Header Ads

Saya Mendukung Rencana Badminton dicoret dari Olimpiade!

Sontak dunia olahraga tanah air berduka. Rumor tak sedap kembali mengisi ruang berita seluruh negeri. Embusannya begitu cepat, menerpa semua rambut insan Rindunesia. Menyayat hati, perih, dan menimbulkan luka yang entah kapan akan sembuh. Bulu tangkis terancam tak dipertandingkan di Olimpiade berikutnya.

            Sebagian anak negeri pencinta nasionalisme dipastikan akan menggerutu. Bahkan nyaris penduduk negeri ini akan menangis tersedu-sedu menerima keadaan. Lumbung emas yang terus membanggakan bangsa ini akan dicuri, dibakar oleh panita olahraga internasional.

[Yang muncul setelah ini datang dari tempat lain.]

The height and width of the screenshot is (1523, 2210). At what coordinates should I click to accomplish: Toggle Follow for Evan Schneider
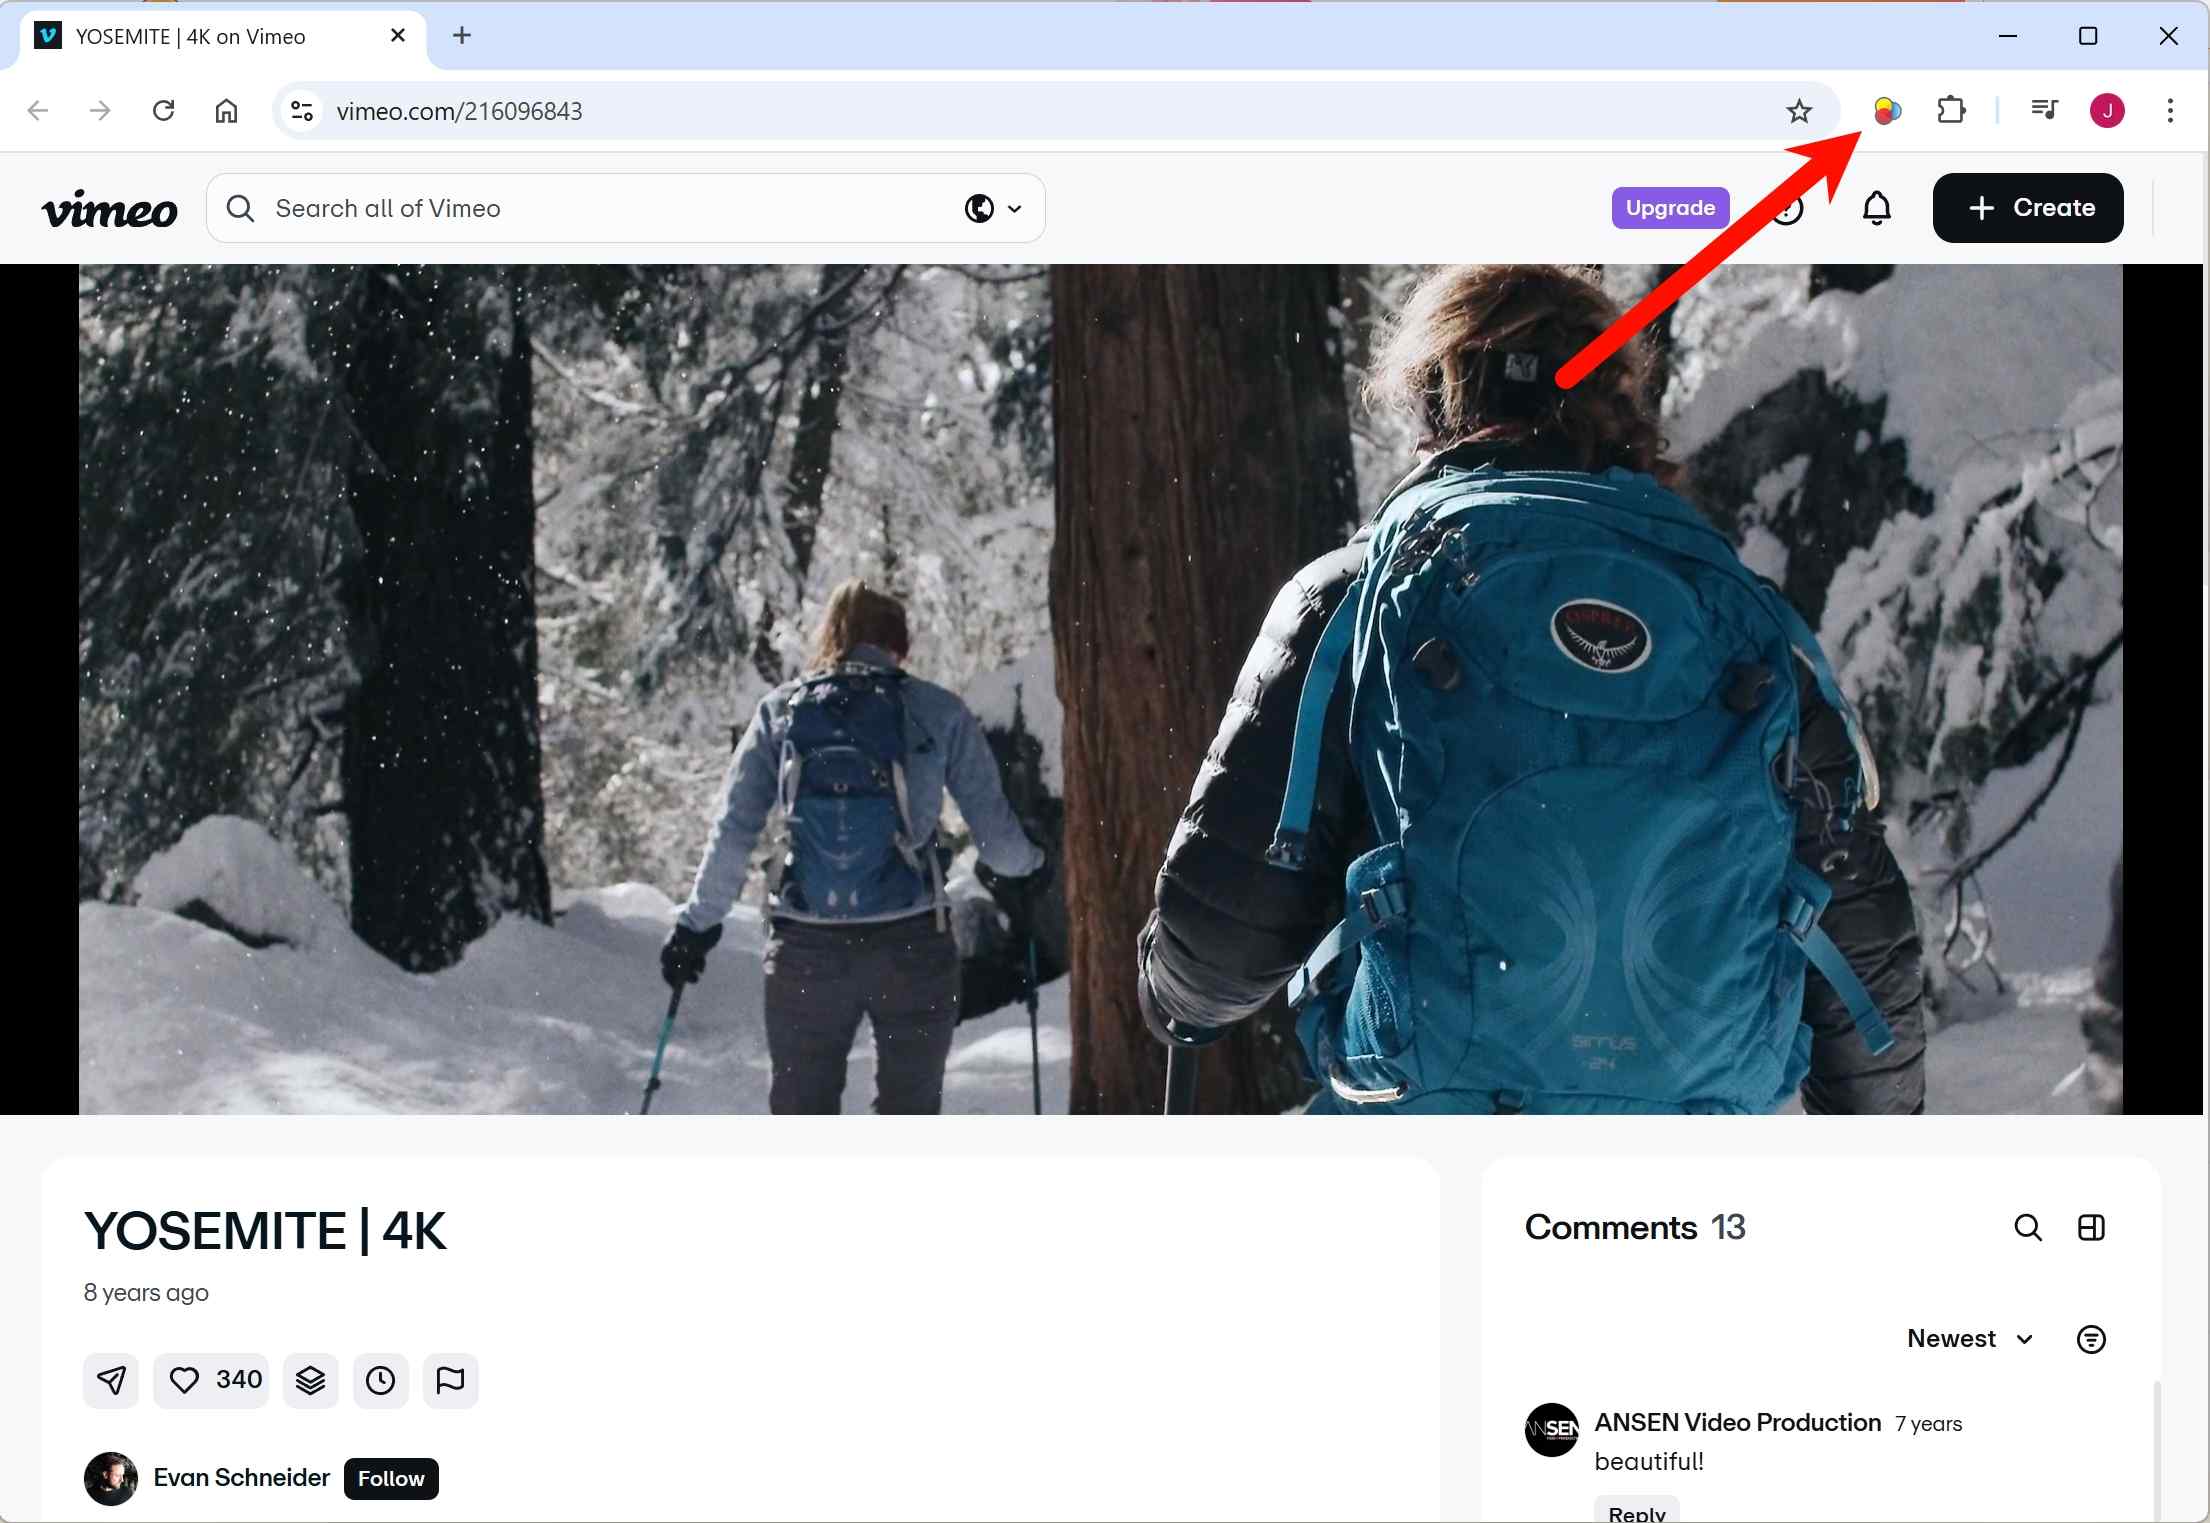pyautogui.click(x=390, y=1478)
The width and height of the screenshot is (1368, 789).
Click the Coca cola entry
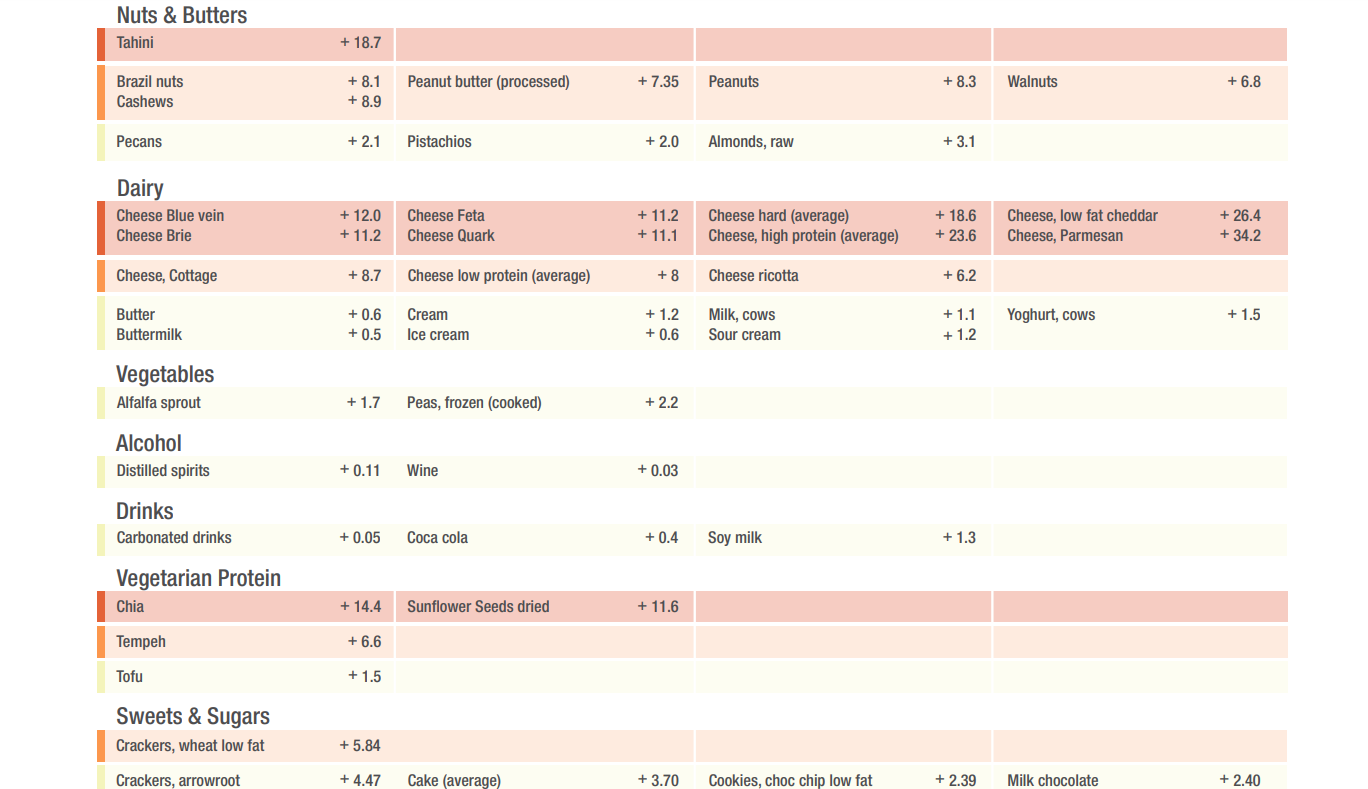pyautogui.click(x=437, y=538)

            Seorang anak nakal, satu orang, mengatakan ‘setuju, tanpa tawar lagi menerima secara mutlak’. Tuduhan antek komunis, tidak cinta tanah air, dan anti nasionalisme, dilayangkan kepadanya. Tapi, anak nakal itu tidak memedulikan. Dia dengan senang hati menerima segala umpatan, toh keputusan sudah dia ambil. Sekali berujar, pantang untuk menarik liur untuk dirasakan kembali. Bulu tangkis, memang tidak layak menjadi olahraga yang dipertandingkan di Pesta Bangsa-bangsa empat tahunan itu.

            Olahraga adalah sebuah pertaruhan gengsi sebuah negeri. Di dalamnya, ada kesan saling menunjukkan kekuatan. Namun, prinsip keadilan tanpa kecurangan tetap dipertontonkan. Selain musik, olahraga merupakan satu wahana yang mampu merekatkan seluruh manusia multi ras di dunia ini. Kebohongan yang sering dicekokkan oleh para penguasa tiran seakan lenyap di saat olahraga dipertandingkan, musik diperdendangkan. Manusia hanyut dalam suasanan haru biru dan menyatukan asa.

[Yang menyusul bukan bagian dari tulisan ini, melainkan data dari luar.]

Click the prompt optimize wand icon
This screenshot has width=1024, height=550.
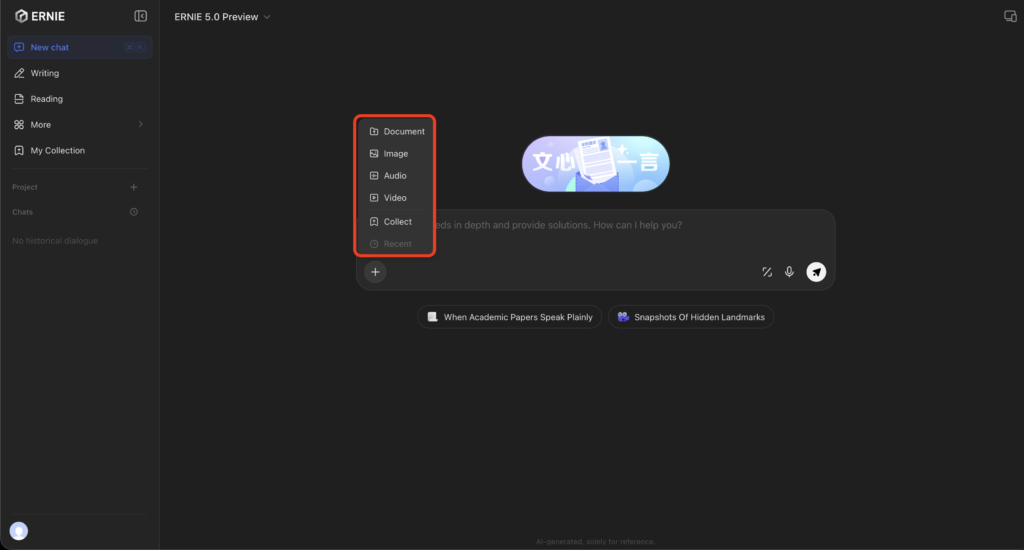pyautogui.click(x=767, y=272)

            Sepakbola menjadi olahraga favorit yang selalu ditunggu-tunggu kabar beritanya. Dari belahan dunia selatan yang terus berkutat dengan kemiskinan, dunia utara yang mereguk kesuksesan di setiap lini kehidupan, lebur saat Piala Dunia bergulir. Deretan pembalap sepeda yang berpeluh tengah menaiki jalan terjal, bermimpi meraih Piala Tour de France, dipantau terus oleh wartawan olahraga dari berbagai media massa seluruh dunia. Mata berwarna hitam, hijau, biru, cokelat, menyaksikan tanda bahwa olahraga adalah lintas benua, tak memedulikan siapa yang bertarung.

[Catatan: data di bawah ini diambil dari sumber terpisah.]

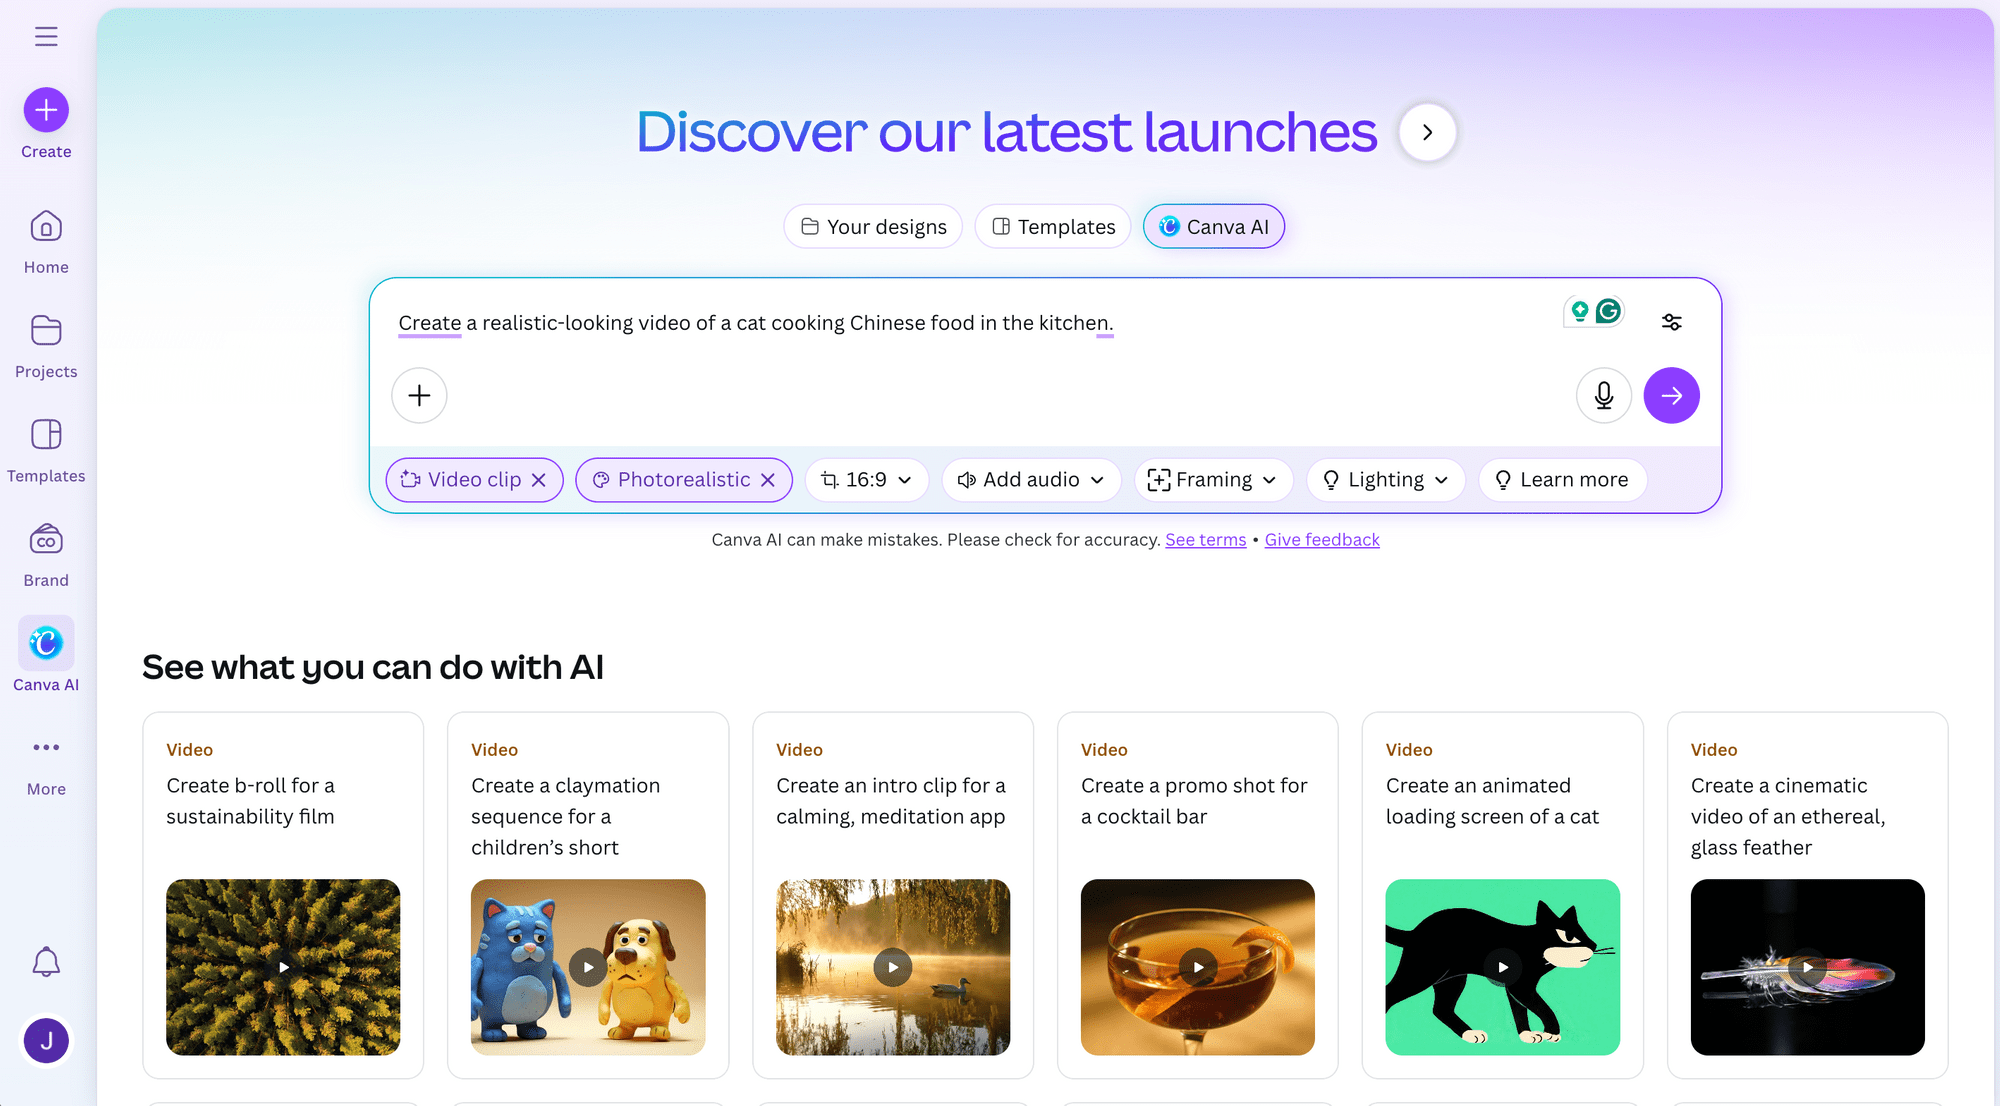The width and height of the screenshot is (2000, 1106).
Task: Click the Create plus icon in sidebar
Action: tap(46, 109)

            Sungguh tepat jika badminton dicoret dari jajaran olahraga yang dipertandingkan di Olimpiade. Sudah berapa dekade olahraga ini tidak menunjukkan prestasi dalam hal penyebaran pengaruhnya. Afrika sangat tertinggal, Australia tak mampu menyaingi pemain Asia dan Eropa, sedangkan Amerika bertekad menyerapnya dengan menaturalisasi pemain asing. Perkembangan olahraga badminton mengalami kemacetan. Olahraga ini tidak dikenal secara luas oleh dunia. Praktis hanya benua kuning dan biru yang terus mendominasi. Thomas, Uber, dan Olimpiade pasti tidak akan terbang ke Australia, Afrika, maupun Amerika. Jika Amerika Serikat pernah berjaya di  masa silam, dan sekarang tidak, pasti ada alasan yang belum diungkapkan. Mengapa negeri yang dominan itu meninggalkan olahraga badminton?

            Anak kecil yang mendukung dihentikannya badminton dari Olimpiade, berniat menuliskan surat kepada Ketua Komite Olimpiade. Bahwa dia menjadi manusia Rindunesia yang mendukung usulan tersebut.

            Rindunesia, selamat berbenah!